My interest isn’t whether or not climate change is a measurable fact or to what degree humans are responsible for global warming or even the politics and economics behind denying or proclaiming the reality of a warming world. What interests me is the form that the discussion is taking. What is noticeable here, is that none of these climate change advocates and activists are scientists. These are widely disparate artists: a DJ of electronic music, a photographer, a pop singer, a theater troupe. All use multimedia, the internet, conventional modes of engagement such as conversations or eye-witness accounts as well as more radical forms such as collage, mixed media, and layering the objective (science) with the subjective (representation–art) to try and encompass the ever expanding reality of what change is and what change means.
This reminds me of a paper that Richard Kerridge of Bath Spa University (UK) gave at the 2009 ASLE conference.
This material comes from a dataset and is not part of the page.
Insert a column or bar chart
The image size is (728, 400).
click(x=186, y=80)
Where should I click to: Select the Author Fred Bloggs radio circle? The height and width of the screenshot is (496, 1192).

The panel was simply called “Global Warming” and Kerridge’s paper was titled the slightly enigmatic “Global Warming and Literary Form.” In it, he presented a reading of the English poet Ruth Padel’s “global warming” poem, “Slices of Toast” (unfortunately the entire poem is only available for purchase from the London Review of Books). Kerridge poses the age old problem of form vs. content: the poem is written in the highly conventional, even traditional, poetic form of the “morning poem” or, I believe he termed it, the “matinelle” (I keep meaning to brush up on my critical poetry skills) even while the content, the “plot” of the poem tells the story of an absolute rupture, or disjuncture between the speaker lying in bed, going through her morning routine, with the knowledge given by her radio of calamities across the world in the form of mud-slides in the Philippines and rising waters in Bangladesh. The speaker is unable to process the magnitude and distance that engaging with “the global” entails and reverts back to the domestic, the utterly local, embodied in her address to her daughter and the “small waters/ of our particular rivers”. While ostensibly about global warming, Kerridge argued, the poem does little more than re-present the issues arising from a changing climate in the same pessimistic and paralyzing binaries that characterizes the thinking that led to the political and cultural, not to say economic, modes of production and consumption that got us to this moment in the first place. Kerridge, using Ursula Heise’s criticism in Sense of Place and Sense of Planet, calls for new forms of writing that can encompass the temporality of change in such a way that forestalls nostalgia and paralysis while
articulat[ing] a cosmopolitan awareness that links the ecological and the technological across a diversity of cultures, and a utopian kind of human collective that erases neither the individual not the small community but links both to a global ecological self-awareness (Heise 85).
While I don’t think KT Tunstall’s song quite reaches this lofty goal, I do think the project of engaging artists and all sorts of “cultural workers” in the project of re-envisioning climate change, what it means, who it affects, how do we talk about it, is on the right track. Cape Farewell, DJ Spooky, Subhankar Banerjee, The Civilians, Zacharias Kunuk’s film on Inuit and climate change–all enliven the terrain and the conversation as they test new forms, symbols, metaphors, tropes and eventually, hopefully, new modes of inhabitation and engagement with the world, our world.